--- WHAT YOU WILL DO ---
Go through the records below line by line, counting those that contain the word "tool"; answer with the count only.

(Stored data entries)

---

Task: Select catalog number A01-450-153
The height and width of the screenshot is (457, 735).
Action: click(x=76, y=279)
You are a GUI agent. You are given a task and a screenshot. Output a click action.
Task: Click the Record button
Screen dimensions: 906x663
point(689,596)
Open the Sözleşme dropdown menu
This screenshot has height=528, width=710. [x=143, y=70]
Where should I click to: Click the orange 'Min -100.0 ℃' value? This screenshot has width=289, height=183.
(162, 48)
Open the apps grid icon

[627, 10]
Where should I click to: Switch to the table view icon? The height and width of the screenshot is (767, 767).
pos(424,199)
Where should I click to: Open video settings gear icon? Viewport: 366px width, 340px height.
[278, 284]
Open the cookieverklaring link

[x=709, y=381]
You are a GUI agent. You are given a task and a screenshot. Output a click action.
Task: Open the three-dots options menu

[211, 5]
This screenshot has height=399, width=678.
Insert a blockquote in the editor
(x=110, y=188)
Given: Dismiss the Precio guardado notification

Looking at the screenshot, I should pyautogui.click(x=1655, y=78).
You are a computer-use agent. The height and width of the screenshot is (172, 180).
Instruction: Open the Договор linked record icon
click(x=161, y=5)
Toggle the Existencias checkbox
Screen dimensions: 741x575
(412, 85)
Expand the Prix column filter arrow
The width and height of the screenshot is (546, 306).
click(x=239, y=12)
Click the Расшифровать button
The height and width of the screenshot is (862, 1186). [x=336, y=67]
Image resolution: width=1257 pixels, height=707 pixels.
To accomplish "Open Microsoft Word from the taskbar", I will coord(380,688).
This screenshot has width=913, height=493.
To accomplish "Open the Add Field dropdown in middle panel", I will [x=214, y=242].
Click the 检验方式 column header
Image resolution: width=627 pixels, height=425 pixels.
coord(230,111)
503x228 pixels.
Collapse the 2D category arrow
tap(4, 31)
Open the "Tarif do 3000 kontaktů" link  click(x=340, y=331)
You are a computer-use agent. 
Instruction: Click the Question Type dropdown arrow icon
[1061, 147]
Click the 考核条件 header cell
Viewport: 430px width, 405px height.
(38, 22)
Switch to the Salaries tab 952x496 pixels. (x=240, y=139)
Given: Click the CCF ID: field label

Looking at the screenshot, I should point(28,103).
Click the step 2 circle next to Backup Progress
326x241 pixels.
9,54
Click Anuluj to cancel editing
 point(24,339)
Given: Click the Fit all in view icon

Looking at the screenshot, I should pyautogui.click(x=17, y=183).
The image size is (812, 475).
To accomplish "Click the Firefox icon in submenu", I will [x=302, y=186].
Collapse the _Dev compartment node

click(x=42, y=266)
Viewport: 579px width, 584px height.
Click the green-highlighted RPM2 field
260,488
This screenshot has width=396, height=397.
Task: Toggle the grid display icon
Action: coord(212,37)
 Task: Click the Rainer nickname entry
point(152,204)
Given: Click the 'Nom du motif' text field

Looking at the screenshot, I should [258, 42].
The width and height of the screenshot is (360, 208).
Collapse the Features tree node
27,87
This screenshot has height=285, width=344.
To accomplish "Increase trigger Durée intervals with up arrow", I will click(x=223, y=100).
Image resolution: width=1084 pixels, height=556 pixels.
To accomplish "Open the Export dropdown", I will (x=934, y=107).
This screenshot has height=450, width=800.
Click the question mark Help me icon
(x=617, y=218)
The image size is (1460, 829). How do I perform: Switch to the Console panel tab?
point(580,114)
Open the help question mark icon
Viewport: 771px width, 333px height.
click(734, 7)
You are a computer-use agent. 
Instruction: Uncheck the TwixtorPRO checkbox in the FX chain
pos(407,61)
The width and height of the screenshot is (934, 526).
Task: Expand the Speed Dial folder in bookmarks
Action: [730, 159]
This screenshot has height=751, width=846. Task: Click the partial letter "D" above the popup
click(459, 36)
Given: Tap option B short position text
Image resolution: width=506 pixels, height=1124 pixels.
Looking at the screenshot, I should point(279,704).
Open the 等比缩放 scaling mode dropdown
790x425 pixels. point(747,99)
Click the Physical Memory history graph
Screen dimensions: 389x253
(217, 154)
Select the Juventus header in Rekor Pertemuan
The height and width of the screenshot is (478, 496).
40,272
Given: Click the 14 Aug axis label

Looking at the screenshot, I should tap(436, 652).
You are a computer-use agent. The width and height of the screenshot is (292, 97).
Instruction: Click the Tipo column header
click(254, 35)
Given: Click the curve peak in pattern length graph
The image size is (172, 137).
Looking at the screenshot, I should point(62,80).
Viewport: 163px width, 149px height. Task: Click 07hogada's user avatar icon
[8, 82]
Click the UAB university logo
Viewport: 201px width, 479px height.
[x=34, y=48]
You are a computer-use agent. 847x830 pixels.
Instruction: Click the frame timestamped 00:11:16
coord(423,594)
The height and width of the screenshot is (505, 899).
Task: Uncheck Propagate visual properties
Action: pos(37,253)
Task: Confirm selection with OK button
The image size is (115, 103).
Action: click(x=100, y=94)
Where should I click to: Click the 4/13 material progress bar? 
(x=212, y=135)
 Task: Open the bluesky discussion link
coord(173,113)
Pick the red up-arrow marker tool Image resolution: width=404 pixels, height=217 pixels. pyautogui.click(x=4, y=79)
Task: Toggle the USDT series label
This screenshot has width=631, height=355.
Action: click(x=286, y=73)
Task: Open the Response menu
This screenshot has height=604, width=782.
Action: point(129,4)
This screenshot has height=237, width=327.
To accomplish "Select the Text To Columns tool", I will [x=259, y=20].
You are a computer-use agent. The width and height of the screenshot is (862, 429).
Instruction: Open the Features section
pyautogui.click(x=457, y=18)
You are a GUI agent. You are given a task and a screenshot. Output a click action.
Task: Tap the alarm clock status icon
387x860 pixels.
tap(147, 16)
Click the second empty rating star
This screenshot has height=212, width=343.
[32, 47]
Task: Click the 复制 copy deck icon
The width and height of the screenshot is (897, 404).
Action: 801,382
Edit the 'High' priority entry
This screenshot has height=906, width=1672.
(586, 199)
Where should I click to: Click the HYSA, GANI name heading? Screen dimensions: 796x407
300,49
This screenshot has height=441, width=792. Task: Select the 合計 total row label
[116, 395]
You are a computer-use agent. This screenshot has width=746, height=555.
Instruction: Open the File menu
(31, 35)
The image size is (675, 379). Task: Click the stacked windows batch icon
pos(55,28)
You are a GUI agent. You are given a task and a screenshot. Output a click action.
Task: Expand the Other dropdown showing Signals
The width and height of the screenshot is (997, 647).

---

--- EXERCISE RESULT ---
2